Un jour, il y avait des années de cela, Manolos, qui était apprenti chez Constantis le charpentier, l’avait aperçue l’espace d’un instant. Il reparait le toit de la maison voisine avec trois autres compagnons. Ils avaient parlé de la légendaire beauté d’Eukalia que personne n’avait encore vraiment vue dans le quartier, plus d’un an après son mariage avec Pétros. Volets toujours clos. Seule Maria Sinani, une servante engagée un mois après les noces, aurait pu en parler. Mais elle était sourde et muette. Elle venait d’un village de Péloponnèse, ce qui n’avait fait qu’accroître le mystère. Ce matin-là, un volet était entrouvert, légèrement. Manolos avait fait le pari avec les autres qu’il verrait la si belle Eukalia, qu’il entrerait dans sa chambre et la séduirait, lui, beau garçon auquel peu de filles de Naxos semblaient résister.
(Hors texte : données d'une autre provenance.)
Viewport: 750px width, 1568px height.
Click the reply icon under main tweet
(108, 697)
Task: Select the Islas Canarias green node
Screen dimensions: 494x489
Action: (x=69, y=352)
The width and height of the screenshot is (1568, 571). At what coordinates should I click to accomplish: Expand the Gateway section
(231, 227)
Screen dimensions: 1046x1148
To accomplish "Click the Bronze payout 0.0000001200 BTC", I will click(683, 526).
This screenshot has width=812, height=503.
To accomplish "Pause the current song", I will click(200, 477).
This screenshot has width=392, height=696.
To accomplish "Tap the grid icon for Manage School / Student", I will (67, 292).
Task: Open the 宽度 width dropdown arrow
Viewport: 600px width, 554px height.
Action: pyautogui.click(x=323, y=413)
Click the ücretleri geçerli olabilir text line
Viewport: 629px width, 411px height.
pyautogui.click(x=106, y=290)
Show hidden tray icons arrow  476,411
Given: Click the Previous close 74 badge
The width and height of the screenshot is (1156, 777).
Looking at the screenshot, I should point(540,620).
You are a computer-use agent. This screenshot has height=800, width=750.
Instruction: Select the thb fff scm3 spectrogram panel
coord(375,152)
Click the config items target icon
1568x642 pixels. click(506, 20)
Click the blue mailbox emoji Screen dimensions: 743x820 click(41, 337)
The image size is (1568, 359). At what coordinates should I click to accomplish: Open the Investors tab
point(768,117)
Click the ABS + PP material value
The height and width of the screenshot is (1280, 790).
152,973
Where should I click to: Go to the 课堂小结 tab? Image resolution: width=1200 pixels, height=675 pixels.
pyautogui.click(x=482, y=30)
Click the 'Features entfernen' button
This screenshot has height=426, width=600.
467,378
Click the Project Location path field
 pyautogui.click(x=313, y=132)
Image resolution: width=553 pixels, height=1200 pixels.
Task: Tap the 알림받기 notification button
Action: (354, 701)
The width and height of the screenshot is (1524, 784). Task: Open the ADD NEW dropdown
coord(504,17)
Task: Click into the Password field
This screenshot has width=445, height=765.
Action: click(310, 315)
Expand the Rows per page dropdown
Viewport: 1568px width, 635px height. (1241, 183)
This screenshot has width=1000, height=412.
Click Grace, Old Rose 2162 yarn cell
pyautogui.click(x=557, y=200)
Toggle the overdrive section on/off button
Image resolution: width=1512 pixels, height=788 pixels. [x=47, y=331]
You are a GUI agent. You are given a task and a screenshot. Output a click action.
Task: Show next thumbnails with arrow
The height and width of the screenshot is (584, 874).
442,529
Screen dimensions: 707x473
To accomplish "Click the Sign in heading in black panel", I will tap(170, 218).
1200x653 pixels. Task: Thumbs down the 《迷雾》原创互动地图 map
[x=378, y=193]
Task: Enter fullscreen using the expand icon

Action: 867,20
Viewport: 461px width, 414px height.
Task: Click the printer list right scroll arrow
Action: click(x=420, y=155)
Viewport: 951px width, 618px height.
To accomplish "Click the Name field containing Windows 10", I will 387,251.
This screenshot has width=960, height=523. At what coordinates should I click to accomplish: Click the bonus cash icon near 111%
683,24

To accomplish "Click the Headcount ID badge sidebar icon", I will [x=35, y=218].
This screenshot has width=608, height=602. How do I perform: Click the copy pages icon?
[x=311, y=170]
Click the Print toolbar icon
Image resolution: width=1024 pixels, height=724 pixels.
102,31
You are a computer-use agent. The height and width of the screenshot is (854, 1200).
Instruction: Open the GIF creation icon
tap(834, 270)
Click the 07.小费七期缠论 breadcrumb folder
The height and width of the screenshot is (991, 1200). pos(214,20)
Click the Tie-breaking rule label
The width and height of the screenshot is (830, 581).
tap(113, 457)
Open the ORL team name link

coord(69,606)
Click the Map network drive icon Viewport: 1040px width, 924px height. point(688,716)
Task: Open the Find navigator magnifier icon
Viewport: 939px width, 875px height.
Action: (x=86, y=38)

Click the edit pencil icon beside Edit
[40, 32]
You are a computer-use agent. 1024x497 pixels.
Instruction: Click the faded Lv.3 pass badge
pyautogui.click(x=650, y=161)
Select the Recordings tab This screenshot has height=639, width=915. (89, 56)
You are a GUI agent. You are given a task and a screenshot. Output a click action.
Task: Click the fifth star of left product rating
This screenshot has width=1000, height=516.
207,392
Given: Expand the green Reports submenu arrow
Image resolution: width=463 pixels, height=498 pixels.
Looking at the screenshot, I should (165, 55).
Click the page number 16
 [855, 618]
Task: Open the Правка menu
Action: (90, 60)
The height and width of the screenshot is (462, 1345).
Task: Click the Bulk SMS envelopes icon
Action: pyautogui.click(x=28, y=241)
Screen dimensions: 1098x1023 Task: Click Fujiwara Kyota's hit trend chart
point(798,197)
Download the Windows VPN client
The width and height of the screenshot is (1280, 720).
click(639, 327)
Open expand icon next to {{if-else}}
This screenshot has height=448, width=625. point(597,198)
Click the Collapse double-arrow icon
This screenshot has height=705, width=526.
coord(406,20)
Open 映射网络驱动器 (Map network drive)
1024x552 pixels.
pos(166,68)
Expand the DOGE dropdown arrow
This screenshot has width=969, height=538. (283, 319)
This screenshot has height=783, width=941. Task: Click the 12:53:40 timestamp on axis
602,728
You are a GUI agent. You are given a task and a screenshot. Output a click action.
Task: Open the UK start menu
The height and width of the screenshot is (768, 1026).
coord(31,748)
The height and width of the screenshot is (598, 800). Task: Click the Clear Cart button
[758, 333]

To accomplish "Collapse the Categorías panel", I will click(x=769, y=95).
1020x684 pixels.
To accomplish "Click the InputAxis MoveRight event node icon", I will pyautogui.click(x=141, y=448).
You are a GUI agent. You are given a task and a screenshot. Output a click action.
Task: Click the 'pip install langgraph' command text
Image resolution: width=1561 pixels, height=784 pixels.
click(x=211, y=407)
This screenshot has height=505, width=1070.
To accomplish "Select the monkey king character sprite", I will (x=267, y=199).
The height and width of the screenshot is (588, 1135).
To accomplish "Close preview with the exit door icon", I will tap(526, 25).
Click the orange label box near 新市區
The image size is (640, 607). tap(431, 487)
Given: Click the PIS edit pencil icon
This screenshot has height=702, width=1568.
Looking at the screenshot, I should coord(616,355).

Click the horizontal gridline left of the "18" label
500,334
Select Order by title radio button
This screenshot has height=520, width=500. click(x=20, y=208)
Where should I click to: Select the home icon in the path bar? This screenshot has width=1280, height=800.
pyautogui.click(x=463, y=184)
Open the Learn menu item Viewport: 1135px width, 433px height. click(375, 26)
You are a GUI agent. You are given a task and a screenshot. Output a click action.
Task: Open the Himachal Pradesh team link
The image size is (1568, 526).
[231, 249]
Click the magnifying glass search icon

Il avait un peu plus de vingt ans. Il ne doutait pas un instant de la réussite de son entreprise s’il pouvait rencontrer la belle et secrète épouse. Il avait doucement ouvert le volet. Refermé derrière lui. La fenêtre était entrebâillée elle aussi. La pièce était sombre. Il n’y avait aucun bruit dans la maison. Pas à pas, doucement, il s’était avancé. Jusqu’à une porte dont il avait tourné la poignée avec précaution. Elle était là, debout, dans la pénombre, vêtue d’une longue robe claire. Elle le regardait, lui, de ses yeux qui brillaient comme des perles d’eau. Elle l’avait vu. Il était là, fasciné. Ce fut un regard de quelques secondes. Il lui sembla durer une éternité. Il entendit se fermer violemment les volets de la fenêtre qu’il venait d’enjamber et le rire grossier de ses camarades qui devaient avoir soigneusement coincé les volets puisqu’il ne pût les ouvrir. Et les pas de Pétros qui entra précipitamment dans la pièce, le surprenant, furieux, fou de rage et de jalousie. Il tenait un marteau dentelé à la main, un marteau dont il reçut plusieurs coups sur l’épaule, le bras et la tête avant que la servante n’intervînt pour calmer le sculpteur. Manolos était incapable de réagir. Pourtant il était jeune et fort. Plus fort que Pétros qui répétait avec des yeux hagards : Tu l’as vue, dis, tu l’as vue ?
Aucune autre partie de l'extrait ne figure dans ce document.